For modern systems, more energy is required to support the powerful computational capability
which accords with the increasing requirements, and these requirements cause the change of
standards not only in audio and video broadcasting but also in communication such as wireless
connection and network protocols. Powerful flexibility and low consumption are repellent, but
their combination in one system is the ultimate goal of designers.
A generic domain-specific low-power reconfigurable processor for the distributed
arithmetic algorithm is presented in this dissertation. This domain reconfigurable processor
features high efficiency in terms of area, power and delay, which approaches the
performance of an ASIC design, while retaining the flexibility of programmable platforms.
The architecture not only supports typical distributed arithmetic algorithms which can be
found in most still picture compression standards and video conferencing standards, but
also offers implementation ability for other distributed arithmetic algorithms found in
digital signal processing, telecommunication protocols and automatic control.

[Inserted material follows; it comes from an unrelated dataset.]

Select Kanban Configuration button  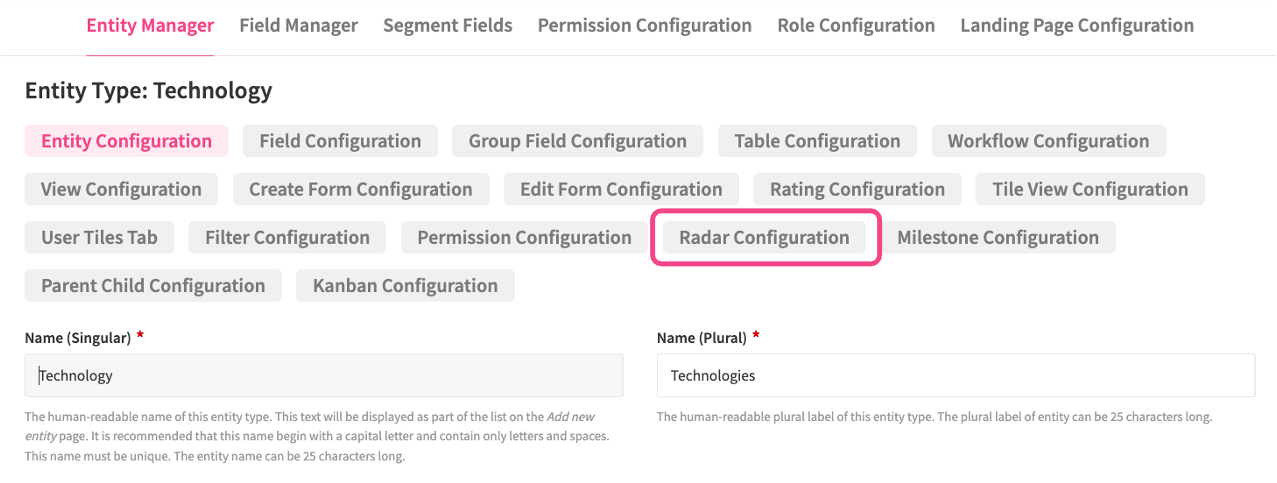click(x=405, y=285)
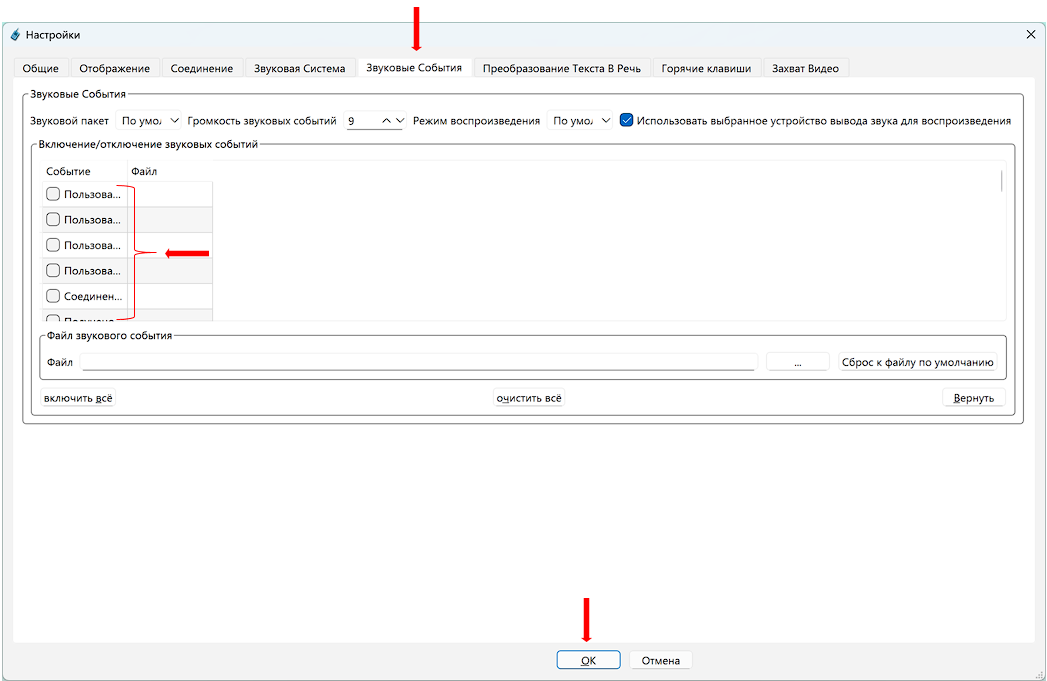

In this processor, a simple reconfigurable low power control unit is implemented with
good performance in area, power and timing. The generic characteristic of the architecture
makes it applicable for any small and medium size finite state machines which can be used
as control units to implement complex system behaviour and can be found in almost all
engineering disciplines. Furthermore, to map target applications efficiently onto the
proposed architecture, a new algorithm is introduced for searching for the best common
sharing terms set and it keeps the area and power consumption of the implementation at
low level. The software implementation of this algorithm is presented, which can be used
not only for the proposed architecture in this dissertation but also for all the
implementations with adder-based distributed arithmetic algorithms. In addition, some low
power design techniques are applied in the architecture, such as unsymmetrical design
style including unsymmetrical interconnection arranging, unsymmetrical PTBs selection
and unsymmetrical mapping basic computing units. All these design techniques achieve
extraordinary power consumption saving. It is believed that they can be extended to more
low power designs and architectures.
The processor presented in this dissertation can be used to implement complex, high
performance distributed arithmetic algorithms for communication and image processing
applications with low cost in area and power compared with the traditional
methods